Monday, 26 January 2009

Nando 'The Specimen' and other Mythical Creatures (or Murray-Bane)...

Well what do you say? Is a Slam a different animal? Evidently so. But I can't help feeling that Murray's issues out on court today were less Slam related and more to do with his long running fitness problems that were only accentuated by the heat.

As you may have noticed by the general tone of my inclusion of him in the recent list of anti-picks I came up with for the Open this year, I'm not fully convinced that Verdasco is the real deal. But I will say one thing about Nando: the guy is a specimen. Not that there aren't more physically gifted players out there, and I do sometimes find the size of his female fanbase a little puzzling (swarthy good looks? Really?), but if you were given the option of choosing your opponent in a 5 set slugfest under the Australian sun, Nando would surely be one of the players you'd sooner avoid (David Ferrer would top the list with Nadal).

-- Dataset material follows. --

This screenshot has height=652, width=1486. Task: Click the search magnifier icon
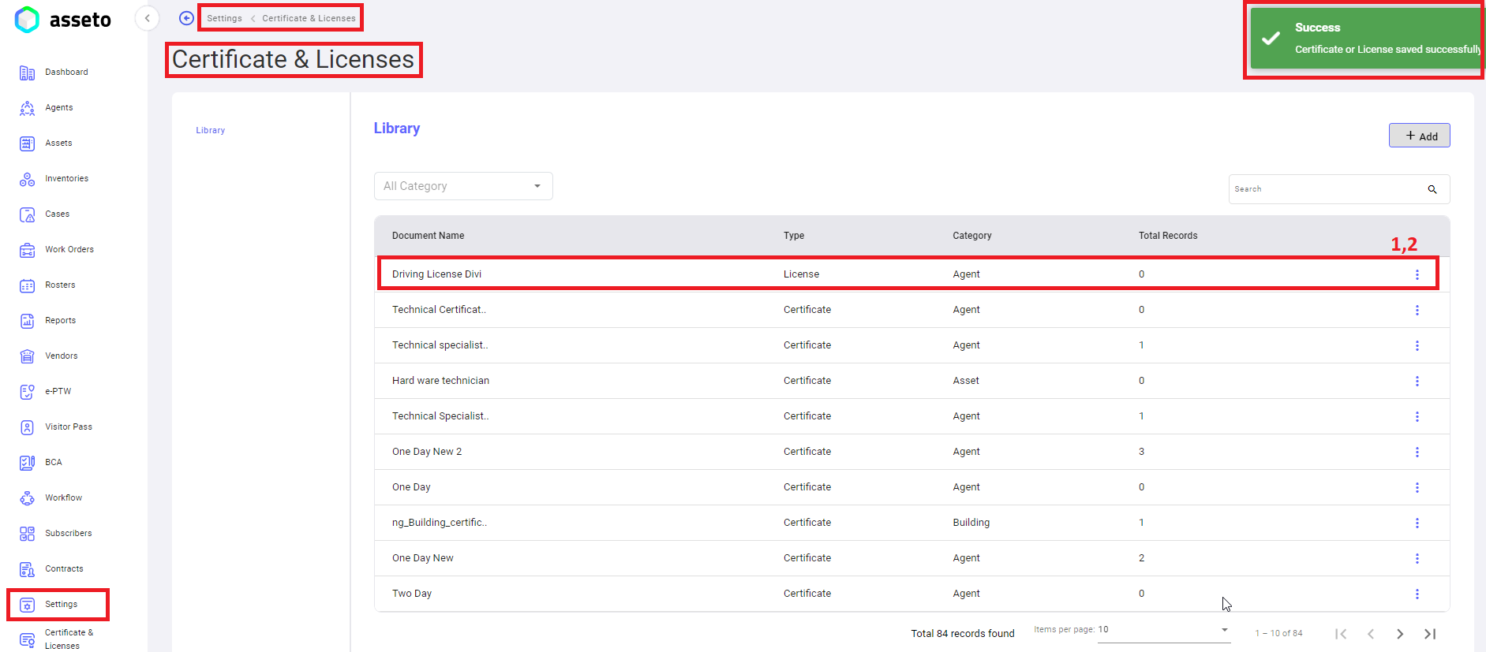pyautogui.click(x=1432, y=189)
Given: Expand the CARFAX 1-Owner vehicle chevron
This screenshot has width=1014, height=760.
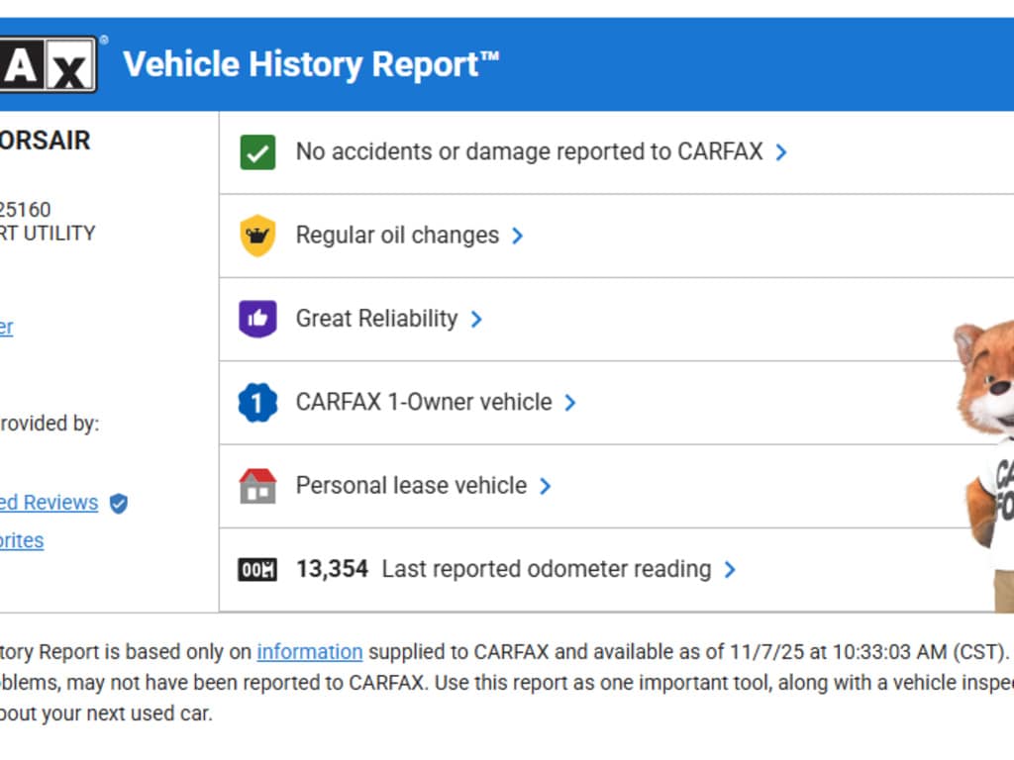Looking at the screenshot, I should point(570,403).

If you look at Murray in sets two and five in particular, he looks a little more bedraggled than usual. Verdasco on the other hand looks like he's just warming up. In fact he has that confident air about him throughout the match, punctuated with only brief outbursts of disgust (mostly at wasted opportunities). It's almost as if he realises he's got a very vulnerable Murray exactly where he wants him, and is only surprised the job isn't over sooner.

There's no question in my mind Murray should have got through this. He's going to have to learn how to close these types of matches in 3 sets.

What went wrong:

1. He already had to come back from two sets down against Melzer just two days ago. IMO the top two or three players have at most 2-3 5 setters in them if they are to take the title (David Ferrer could probably play seven, but doesn't alas possess the skill to get that far).
Murray it seems may only have two in him, but factor in the heat of Melbourne and the illness he spoke of and that quickly becomes one.

2. He played a fairly sound first set, but with what seems like uncharacteristic over-confidence took things a little easy in the second; he actually went back to bad-Murray: the one that Federer criticised for playing too many loopy shots from way back behind the baseline. Nando rubbed his hands in glee. This IMO was the fatal mistake as it set the whole tone of the match.

3. Nando succumbed to some of that over-confidence in set 3; he probably sensed where Murray was physically by his floundering performance in the previous set, and got a little carried away. Murray conserved his energy and did little more than stay in most points leaving Nando to let rip the UFEs.

4. Set 4 - Fatigue really begins to creep in for Murray; Nando cranks things up. Yes Andy, he served a staggering 93% first serves in, but you know what? That's what confidence (and a sense you have a realistic shot at advancing into your first Slam Quarter final) does for you - and he was confident because he knew you were suffering.

5. Final Set - Murray's really struggling now, but actually plays a better set of tennis than set 4. At 3-2 up, perhaps with a sense that with one last push he can see this through, he pushes himself to the limit. But Nando's really flowing. His groundstrokes have a real edge to them now and is brimming with belief. It's not difficult to wear Andy down.

Bottom Line: There's a whole swathe of perfectly beatable players out there who suddenly turn into minotaurs if you let them get into tight 4th sets. If Murray is to win a Slam (anywhere), he'll need to learn to get through them in three sets. It's not as if he doesn't have the tools either; he just didn't seem to be thinking very clearly through the mist of fatigue and elected instead to revert back to the pre-Wimbledon Murray. There were also rather too many moments of madness (which for Murray means painfully inopportune dropshots).

As for Nando, although he's made the last eight, I remain unconvinced that he'll prove me wrong; he's certainly capable of the flamboyant shotmaking and at times unreturnable serving he wowed us with today (I can't think of anyone in the top 4 serving 93% 1st serves in), but it' s hardly the mainstay of his game and will I think be rather hard-pressed to reproduce it with any kind of regularity.

Think Roger or Novak are going to have a 'told you so' moment? Maybe in private.